**Work to do:** Copy the hypothesis testing slides word for word, everything from "- When we're" down to "No other way!".

**Quoted text:**
# # #
Hypothesis Testing

class: center, middle, inverse, title-slide

.title[
# Hypothesis Testing
]
.subtitle[
## Part 1: What it Is
]
.date[
### Updated 2023-02-28
]

---

# Truth and Reality

- Our goal as econometricians is to uncover the *true data generating process*
- Unfortunately, that's impossible
- Unlike in, say, pure mathematics, we will never know the truth. No matter how far we walk, it will always be on the horizon
- All we can hope to do is move a little bit closer

---

# Truth and Reality

- Today we'll be covering hypothesis testing, which is one approach to using *reality* to get closer to the *truth*
- It works by subtraction
- We test whether certain versions of the truth are *likely or unlikely*
- And if we find that they're *unlikely*, we can reject that version of the truth, narrowing down what the actual possibilities are and getting closer and closer to the actual truth

---

# Truth and Reality

- When we're talking about *the truth* here, we're referring to the *true data generating process* (DGP)
- For example, if this is the *true DGP*:

$$ Wage_i = \beta_0 + \beta_1AdultHeight_i + \varepsilon_i $$

where `$cor(AdultHeight_i,\varepsilon_i) = 0$`, then...

- Person `$i$`'s wage is *truly determined* by a linear function of your height, plus an unrelated error term `$\varepsilon_i$`
- Why might someone have a high wage? Either they're tall, or they have a high error term, or both. No other way!

---

# Truth and Reality

- Our ability to *estimate* that true model depends on our ability to avoid inference and identification error
- If we assume that's the true DGP, there's no endogeneity, and the relationship between `$Wage$` and `$AdultHeight$` is a straight line, so regular 'ol OLS of `$Wage$` on `$AdultHeight$` will not give us identification error
- But we also need to be careful about inference error
- When we run that regression, what does our `$\hat{\beta}_1$` say about the true value `$\beta_1$`?

---

# Terminology

Remember:

- Greek letters like `$\beta_1$` are the *truth*. They are part of the *true DGP*
- Modified Greek letters like `$\hat{\beta_1}$` are our *estimate*. They are what we *think* the truth is based on our data
- English (Latin) letters like `$X$` are *actual data from our sample*
- Modified English letters like `$\bar{X}$` are *calculations from our sample*. They're what we *do* with our data (we can also just write out the calculation; `$\bar{X}=(1/N)\sum_iX_i$`)
# # #
**Data lines:**
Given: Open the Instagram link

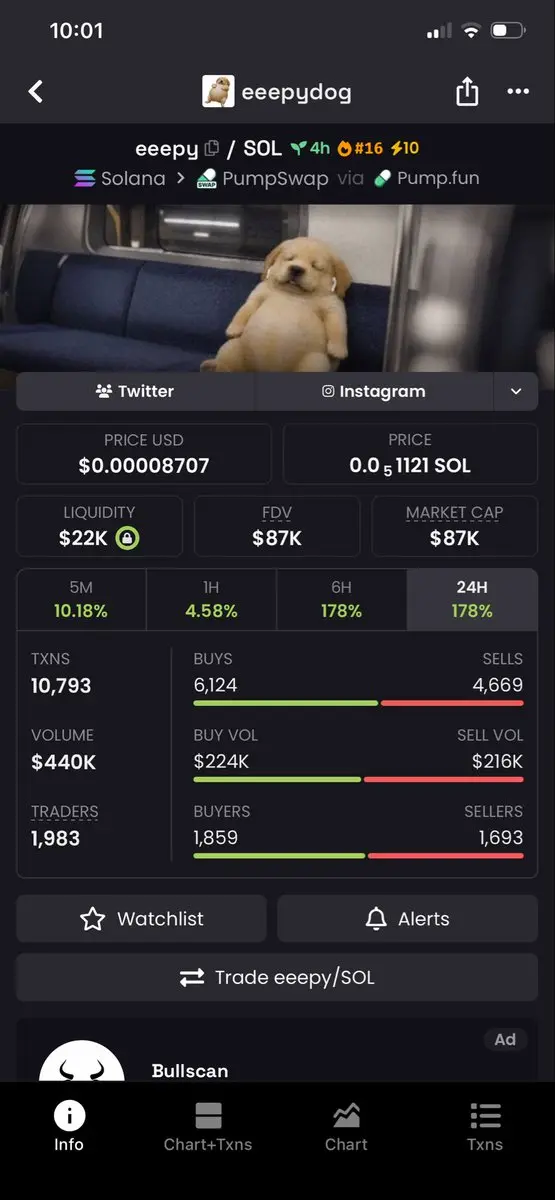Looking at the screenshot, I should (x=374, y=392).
# # #
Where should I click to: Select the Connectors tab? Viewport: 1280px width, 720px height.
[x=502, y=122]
# # #
**Written answer:**
- When we're talking about *the truth* here, we're referring to the *true data generating process* (DGP)
- For example, if this is the *true DGP*:

$$ Wage_i = \beta_0 + \beta_1AdultHeight_i + \varepsilon_i $$

where `$cor(AdultHeight_i,\varepsilon_i) = 0$`, then...

- Person `$i$`'s wage is *truly determined* by a linear function of your height, plus an unrelated error term `$\varepsilon_i$`
- Why might someone have a high wage? Either they're tall, or they have a high error term, or both. No other way!